A resposta delineada por Safatle segue uma das vias mais sedutoras do pensamento lacaniano, mas também uma das mais arriscadas: o gozo feminino. Para chegar nele, é necessário passar pela questão fálica e destacá-la do patriarcalismo normativo ao qual leituras apressadas costumam atrelá-la, mostrando que “o falo não é uma norma generalizada, mas uma inadequação generalizada”.

Infelizmente, Safatle não dispõe do espaço necessário para percorrer os meandros das questões de gênero e tomar posição nos debates atuais, que convocam com urgência psicanalistas e estudiosos. Ele chega contudo a ressaltar que não se trata, no gozo feminino, de “reconhecer a falta para sustentar o complemento fantasmático de um Outro não castrado”, mas, sim, de “um processo ativo que visa quebrar os limites dos modos atuais de existência, os limites das formas de gozo avalizadas pelo capitalismo e seu patriarcado”. Resta-nos o desafio de esboçar algumas vias abertas por tal quebra – e parece-me convocar as mulheres, especialmente, a respondermos à observação lacaniana segundo a qual “não é possível dizer se a mulher pode dizer algo do gozo”. Afinal, experiências de dessubjetivação, longe de nos calarem, convocam-nos justamente a buscar transmiti-las, em ato.

Por isso, o último conceito trabalhado por Safatle é aquele de ato analítico: aquilo que acontece em uma análise como ação efetiva e transformadora, que destitui seu agente e performa, é, portanto, a própria subversão do sujeito. Em uma rápida passagem, Lacan o articula ao efeito “revolucionário” que o sintoma pode vir a exercer, desde que não seja “dirigido pela varinha dita marxista”.

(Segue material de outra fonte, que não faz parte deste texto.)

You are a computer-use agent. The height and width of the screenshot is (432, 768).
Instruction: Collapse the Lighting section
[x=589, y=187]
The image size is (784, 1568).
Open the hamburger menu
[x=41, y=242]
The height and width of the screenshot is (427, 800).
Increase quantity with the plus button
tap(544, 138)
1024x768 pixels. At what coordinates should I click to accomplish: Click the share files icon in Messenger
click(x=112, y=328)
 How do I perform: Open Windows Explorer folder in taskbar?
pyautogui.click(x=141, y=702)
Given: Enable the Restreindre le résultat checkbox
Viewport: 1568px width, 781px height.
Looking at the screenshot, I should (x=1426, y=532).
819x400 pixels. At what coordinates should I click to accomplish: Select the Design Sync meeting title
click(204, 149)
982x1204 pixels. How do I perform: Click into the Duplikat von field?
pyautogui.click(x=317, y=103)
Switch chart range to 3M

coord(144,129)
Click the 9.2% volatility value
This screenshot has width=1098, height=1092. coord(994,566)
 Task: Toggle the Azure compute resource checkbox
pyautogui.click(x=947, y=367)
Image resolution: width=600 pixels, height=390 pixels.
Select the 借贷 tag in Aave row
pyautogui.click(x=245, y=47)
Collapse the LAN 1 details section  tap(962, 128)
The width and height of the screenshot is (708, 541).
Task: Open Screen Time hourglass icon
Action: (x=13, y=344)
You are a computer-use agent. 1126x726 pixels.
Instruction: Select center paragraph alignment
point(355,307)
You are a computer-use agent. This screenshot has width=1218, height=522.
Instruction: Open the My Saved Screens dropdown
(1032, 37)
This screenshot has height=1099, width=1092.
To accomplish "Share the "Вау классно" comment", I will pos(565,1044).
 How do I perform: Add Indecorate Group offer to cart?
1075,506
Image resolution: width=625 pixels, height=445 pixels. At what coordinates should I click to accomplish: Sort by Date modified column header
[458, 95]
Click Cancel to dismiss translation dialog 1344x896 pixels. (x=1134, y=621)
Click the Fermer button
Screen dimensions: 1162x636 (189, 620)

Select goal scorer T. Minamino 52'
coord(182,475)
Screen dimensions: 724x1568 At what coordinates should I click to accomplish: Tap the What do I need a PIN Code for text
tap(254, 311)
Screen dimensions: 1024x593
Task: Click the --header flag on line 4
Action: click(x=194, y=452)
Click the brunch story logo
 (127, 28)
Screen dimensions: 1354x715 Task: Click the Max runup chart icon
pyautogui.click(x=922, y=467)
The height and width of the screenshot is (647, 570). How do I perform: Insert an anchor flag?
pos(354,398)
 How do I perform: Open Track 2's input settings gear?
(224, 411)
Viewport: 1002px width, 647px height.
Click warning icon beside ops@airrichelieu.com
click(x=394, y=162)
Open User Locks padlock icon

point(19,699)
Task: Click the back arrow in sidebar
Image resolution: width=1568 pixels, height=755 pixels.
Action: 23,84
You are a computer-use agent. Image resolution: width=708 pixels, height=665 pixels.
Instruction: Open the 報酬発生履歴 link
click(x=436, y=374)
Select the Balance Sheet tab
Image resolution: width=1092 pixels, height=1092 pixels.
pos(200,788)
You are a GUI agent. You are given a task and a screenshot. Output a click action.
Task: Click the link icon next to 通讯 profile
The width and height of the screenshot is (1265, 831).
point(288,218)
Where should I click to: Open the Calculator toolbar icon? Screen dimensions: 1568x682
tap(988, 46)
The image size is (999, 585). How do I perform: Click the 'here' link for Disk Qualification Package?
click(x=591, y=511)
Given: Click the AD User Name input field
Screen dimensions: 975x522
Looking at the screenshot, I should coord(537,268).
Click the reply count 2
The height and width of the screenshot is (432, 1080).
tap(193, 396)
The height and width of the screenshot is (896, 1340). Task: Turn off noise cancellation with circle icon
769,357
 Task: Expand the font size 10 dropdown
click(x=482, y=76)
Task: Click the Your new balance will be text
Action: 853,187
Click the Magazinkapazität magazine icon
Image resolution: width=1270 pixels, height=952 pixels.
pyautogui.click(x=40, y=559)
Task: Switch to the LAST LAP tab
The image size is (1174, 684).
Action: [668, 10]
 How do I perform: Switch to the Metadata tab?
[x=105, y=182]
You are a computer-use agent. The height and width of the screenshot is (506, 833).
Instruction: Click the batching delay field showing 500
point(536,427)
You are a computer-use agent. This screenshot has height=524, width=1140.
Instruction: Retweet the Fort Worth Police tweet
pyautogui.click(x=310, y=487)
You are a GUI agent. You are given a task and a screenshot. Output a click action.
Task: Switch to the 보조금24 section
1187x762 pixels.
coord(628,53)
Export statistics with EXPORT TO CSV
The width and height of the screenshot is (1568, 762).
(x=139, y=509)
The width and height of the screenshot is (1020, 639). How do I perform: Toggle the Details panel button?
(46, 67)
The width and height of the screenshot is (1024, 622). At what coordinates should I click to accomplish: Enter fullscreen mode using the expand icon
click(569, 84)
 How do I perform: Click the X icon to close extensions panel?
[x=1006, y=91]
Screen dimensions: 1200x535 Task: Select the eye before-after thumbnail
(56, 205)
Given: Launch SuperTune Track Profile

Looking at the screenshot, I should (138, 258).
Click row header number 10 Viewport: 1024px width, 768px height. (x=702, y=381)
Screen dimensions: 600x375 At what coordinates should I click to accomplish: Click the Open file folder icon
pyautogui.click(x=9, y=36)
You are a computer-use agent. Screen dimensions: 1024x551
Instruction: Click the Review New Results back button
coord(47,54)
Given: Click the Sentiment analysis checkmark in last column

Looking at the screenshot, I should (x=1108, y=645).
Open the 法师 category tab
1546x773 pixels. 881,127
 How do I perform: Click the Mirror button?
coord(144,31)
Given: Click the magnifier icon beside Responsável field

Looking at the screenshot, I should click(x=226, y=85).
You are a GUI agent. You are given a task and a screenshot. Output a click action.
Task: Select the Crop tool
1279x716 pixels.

O fracasso é revolucionário

Levando adiante essa indicação, Safatle vê no ato analítico uma operação de subversão no sentido preciso da derrubada de “uma ordem estabelecida através da ruína de suas bases, modificando o sentido no qual ela se fundamenta”. Assim, revolucionado, o sujeito perderia predicados como identidade, autonomia e substância para passar “a seu contrário”, no qual se daria “a realização efetiva de suas exigências iniciais de liberdade”.

É importante notar que a própria ideia de liberdade também aí se subverte, deixando de lado qualquer idealização para se articular ao “incurável”, ou seja, ao que resta e falha em todo processo analítico. Em vez de fracasso, Safatle propõe que se veja aí uma potência revolucionária no sentido do que dissolve formas anteriores para instaurar outras formas, pondo em movimento uma espécie de “devir revolucionário” do sujeito.

É esse o lance final do complexo xadrez teórico que o autor maneja em resposta à tarefa urgente de pensar modos não identitários de reconhecimento e organização social. O jogo se interrompe, no livro, em uma configuração que incita a outras jogadas, agenciadas por outros jogadores. O teórico não poderia ir além, argumenta o autor, sob pena de prefixar aquilo que deve surgir imprevisivelmente no seio da luta política. Mas o gesto não deixa de refletir, talvez, a paralisia que hoje nos acomete, especialmente no cenário nacional, marcado pelo que Safatle caracteriza como desrecalque do “Estado suicidário” – em uma ideia que me parece importante complexificar para além do autoextermínio desinteressado, na medida em que interesses do capital internacional em destruir as próprias bases institucionais e econômicas do país parecem antes configurar uma tentativa de assassinato. Nada de novo sob o sol: apenas mais um capítulo da violência colonialista que bem conhecemos.

Resta a aposta na possibilidade de assumirmos posições no xadrez teórico e político, a fim de fazer do pensamento, ato. De contribuirmos na reconfiguração de operações de subversão das forças de exploração e exclusão social que hoje não escondem sua vocação ao genocídio. Afinal, como dizia Mário Pedrosa, “ser revolucionário é a profissão natural de um intelectual”. 

TANIA RIVERA, ensaísta e psicanalista, é professora na Universidade Federal Fluminense e da Universidade Federal do Rio de Janeiro.